Asked to address in their closing statements why they are seeking election, Schlink said, “I believe that the residents of Ward 2 are ready for a change. We talked about some of the changes in attitude of the city members themselves as well as the residents for the change that we had with the new mayor. I think that if we have a new alderman I think we can enjoy some of those feelings as well. I think that one of the ways I mentioned earlier … when I talked about one of the reasons why my wife and I decided to stay in Crest-wood, and that was because we felt in such a short period that the city had given a lot to us. And one of the reasons that I am running is so that I can attempt to give back to the city itself …. If I’m fortunate to be elected alderman for Ward 2, I’m not magically provided with all the answers to all the questions that we have. It’s something that, the only way for something like that to work and for myself to be successful as an alderman would be to communicate with the residents as much as possible and I think that folks are ready to see a new face and to shake hands with a different person and just to see how things can operate under a different person. Just like we’ve been able to see some of the changes that we have the way that the city operating under different leadership of the new mayor that we have.”
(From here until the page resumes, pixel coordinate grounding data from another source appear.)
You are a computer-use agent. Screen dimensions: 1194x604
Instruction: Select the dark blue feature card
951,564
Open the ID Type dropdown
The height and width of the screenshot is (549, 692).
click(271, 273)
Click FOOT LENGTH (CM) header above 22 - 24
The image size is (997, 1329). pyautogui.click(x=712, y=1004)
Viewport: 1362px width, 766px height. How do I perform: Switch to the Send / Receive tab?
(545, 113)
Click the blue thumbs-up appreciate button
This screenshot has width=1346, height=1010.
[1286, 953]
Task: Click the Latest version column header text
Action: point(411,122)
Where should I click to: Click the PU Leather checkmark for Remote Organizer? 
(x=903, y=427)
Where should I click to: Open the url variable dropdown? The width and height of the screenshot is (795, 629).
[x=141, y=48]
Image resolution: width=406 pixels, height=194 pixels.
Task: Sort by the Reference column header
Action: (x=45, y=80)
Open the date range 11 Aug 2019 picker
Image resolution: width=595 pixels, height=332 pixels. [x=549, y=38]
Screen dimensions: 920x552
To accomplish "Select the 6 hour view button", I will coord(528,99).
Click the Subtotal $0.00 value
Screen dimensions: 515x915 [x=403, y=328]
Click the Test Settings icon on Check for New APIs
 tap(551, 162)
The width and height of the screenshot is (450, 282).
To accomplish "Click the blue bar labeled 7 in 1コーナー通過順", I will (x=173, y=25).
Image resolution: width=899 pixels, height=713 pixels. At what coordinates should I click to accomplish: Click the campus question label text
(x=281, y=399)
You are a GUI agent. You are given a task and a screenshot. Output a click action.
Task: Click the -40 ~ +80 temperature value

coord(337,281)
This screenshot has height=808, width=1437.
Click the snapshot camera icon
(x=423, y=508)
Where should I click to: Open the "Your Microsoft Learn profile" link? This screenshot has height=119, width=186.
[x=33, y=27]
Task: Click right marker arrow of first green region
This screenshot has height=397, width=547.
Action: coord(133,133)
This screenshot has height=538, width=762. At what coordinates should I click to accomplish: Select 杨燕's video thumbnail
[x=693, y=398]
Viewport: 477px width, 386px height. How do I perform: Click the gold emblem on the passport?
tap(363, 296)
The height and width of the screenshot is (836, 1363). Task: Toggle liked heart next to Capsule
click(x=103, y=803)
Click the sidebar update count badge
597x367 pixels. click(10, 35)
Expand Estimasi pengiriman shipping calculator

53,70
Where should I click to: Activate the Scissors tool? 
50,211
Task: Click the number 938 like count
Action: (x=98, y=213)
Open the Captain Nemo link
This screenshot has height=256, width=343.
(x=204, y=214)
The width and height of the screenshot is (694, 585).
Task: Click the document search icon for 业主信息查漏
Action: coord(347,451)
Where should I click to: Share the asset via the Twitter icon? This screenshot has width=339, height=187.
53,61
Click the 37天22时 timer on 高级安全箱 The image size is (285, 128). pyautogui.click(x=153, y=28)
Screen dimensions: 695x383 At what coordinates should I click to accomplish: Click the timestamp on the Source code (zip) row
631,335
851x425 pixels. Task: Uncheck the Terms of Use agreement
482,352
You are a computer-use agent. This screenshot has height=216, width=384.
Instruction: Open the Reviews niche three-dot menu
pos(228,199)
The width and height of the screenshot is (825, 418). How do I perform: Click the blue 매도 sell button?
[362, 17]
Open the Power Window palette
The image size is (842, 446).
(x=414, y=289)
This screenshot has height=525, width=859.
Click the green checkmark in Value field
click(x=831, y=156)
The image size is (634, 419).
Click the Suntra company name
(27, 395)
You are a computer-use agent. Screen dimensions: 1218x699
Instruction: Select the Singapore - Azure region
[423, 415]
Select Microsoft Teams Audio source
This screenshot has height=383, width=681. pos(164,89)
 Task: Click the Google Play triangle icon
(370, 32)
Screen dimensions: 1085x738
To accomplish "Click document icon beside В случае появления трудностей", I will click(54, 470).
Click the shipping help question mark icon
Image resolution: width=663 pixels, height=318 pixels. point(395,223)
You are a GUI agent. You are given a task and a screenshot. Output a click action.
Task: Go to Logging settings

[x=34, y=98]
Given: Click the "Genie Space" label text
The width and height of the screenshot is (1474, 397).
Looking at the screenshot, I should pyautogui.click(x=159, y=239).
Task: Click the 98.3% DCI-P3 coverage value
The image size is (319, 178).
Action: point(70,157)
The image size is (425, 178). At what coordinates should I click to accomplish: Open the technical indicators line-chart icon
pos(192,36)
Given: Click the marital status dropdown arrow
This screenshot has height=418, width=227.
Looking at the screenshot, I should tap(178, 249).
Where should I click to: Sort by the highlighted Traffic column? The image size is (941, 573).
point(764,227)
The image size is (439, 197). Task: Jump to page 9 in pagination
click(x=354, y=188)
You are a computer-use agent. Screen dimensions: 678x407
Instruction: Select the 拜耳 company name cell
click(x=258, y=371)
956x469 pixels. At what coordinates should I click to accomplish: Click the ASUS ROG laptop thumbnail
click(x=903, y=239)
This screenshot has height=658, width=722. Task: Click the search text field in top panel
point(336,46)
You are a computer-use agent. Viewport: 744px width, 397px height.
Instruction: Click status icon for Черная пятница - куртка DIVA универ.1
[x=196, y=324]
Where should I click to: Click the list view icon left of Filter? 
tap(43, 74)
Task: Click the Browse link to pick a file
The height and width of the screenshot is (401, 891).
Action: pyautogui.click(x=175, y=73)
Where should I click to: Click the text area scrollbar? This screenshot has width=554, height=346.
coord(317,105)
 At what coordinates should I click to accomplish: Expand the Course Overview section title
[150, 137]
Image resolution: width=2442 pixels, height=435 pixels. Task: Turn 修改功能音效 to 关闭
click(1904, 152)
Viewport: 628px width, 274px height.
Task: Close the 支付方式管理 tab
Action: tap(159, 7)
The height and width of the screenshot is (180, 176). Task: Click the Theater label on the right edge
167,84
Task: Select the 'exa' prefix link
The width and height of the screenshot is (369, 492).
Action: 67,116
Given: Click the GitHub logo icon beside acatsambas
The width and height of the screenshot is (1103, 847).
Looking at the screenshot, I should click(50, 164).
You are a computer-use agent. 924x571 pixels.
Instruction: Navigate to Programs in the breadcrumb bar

Trueblood said, “I am running again for re-election in Ward 2 as alderman because I believe Ward 2 needs the experience this time more than ever as we go into a new era and open up our government to the citizens. I have the experience of working with the folks at City Hall. I understand, very, very strongly understand, the needs of the citizens of Ward 2 and I don’t think Ward 2 can afford the learning curve. I believe we’re in that situation where this is the time where we must continue the course set forth. It is not the time to make a change for the sake of something new. New does not always mean better changes. The success rate that we’ve had in Ward 2 has been because of the efforts of your aldermen who listened to what you folks have told us needed to be done. Have we been able to get it through every time? No, I’m one vote of eight. But we know what has to be done and I contend to you that the learning curve in a three-year spell is at least a year to 18 months. And I don’t believe that we can accept that in our city, in our ward. That’s the reason I want to represent this ward again … their needs, their issues, their concerns.”